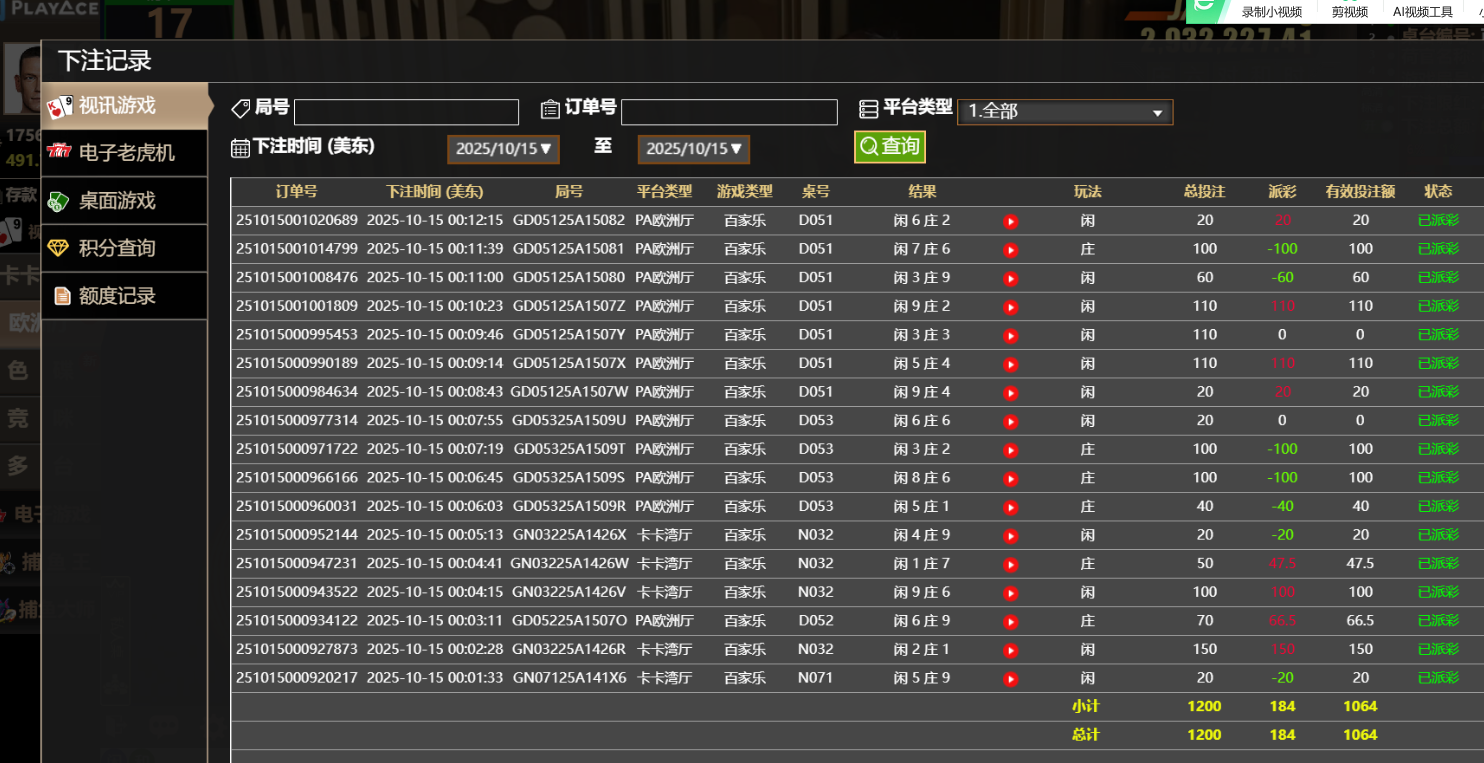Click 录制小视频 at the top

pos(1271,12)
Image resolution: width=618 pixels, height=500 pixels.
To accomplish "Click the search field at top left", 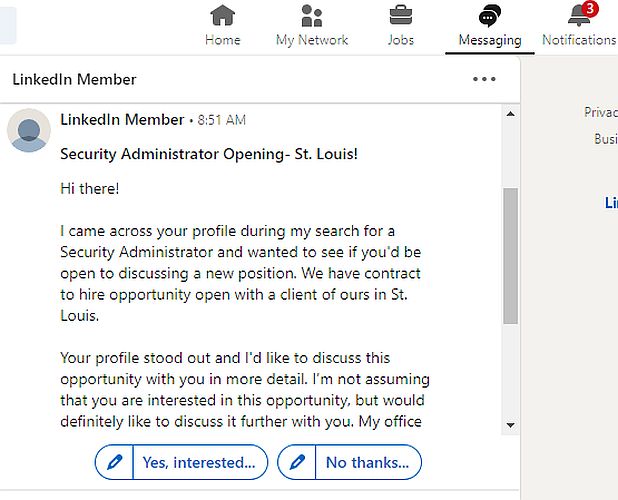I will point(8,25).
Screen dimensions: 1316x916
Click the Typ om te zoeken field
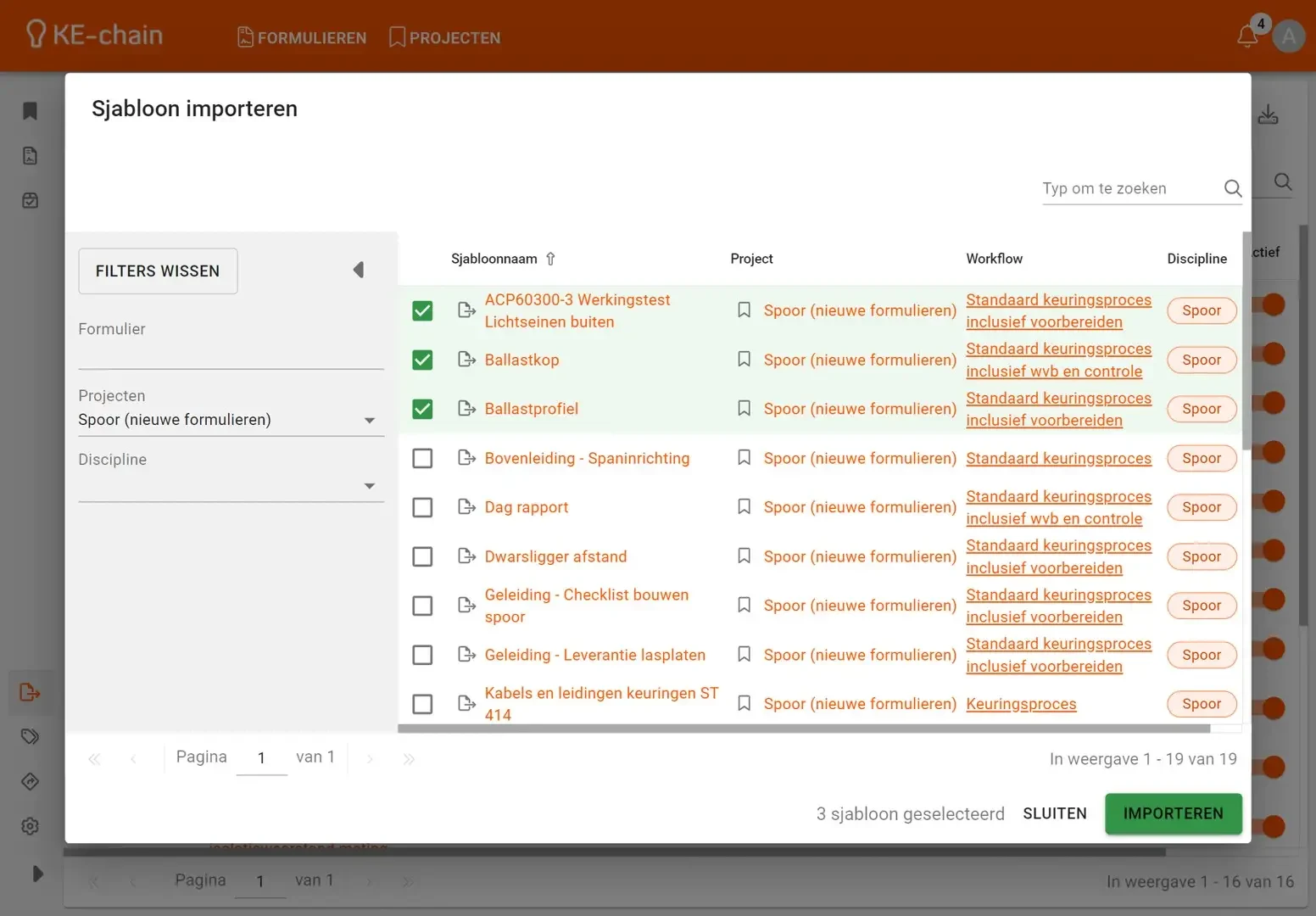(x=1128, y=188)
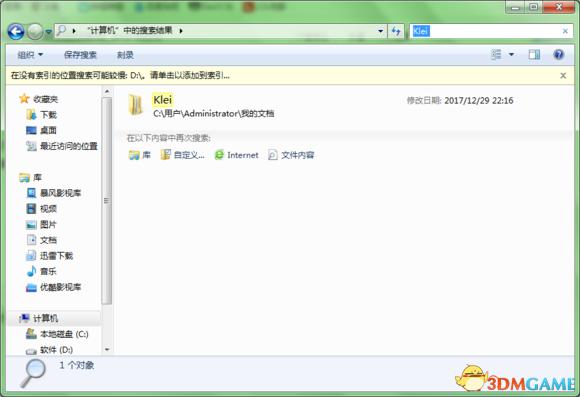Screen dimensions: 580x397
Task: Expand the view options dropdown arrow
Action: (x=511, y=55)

^^^^^^^^

Everything from the line containing "Screen dimensions: 1316x916" through the final line of the material must be set down exactly, except the pictures.

Screen dimensions: 1316x916
Click the Typ om te zoeken field
(x=1128, y=188)
Screen dimensions: 580x397
Task: Expand the view options dropdown arrow
Action: (x=511, y=55)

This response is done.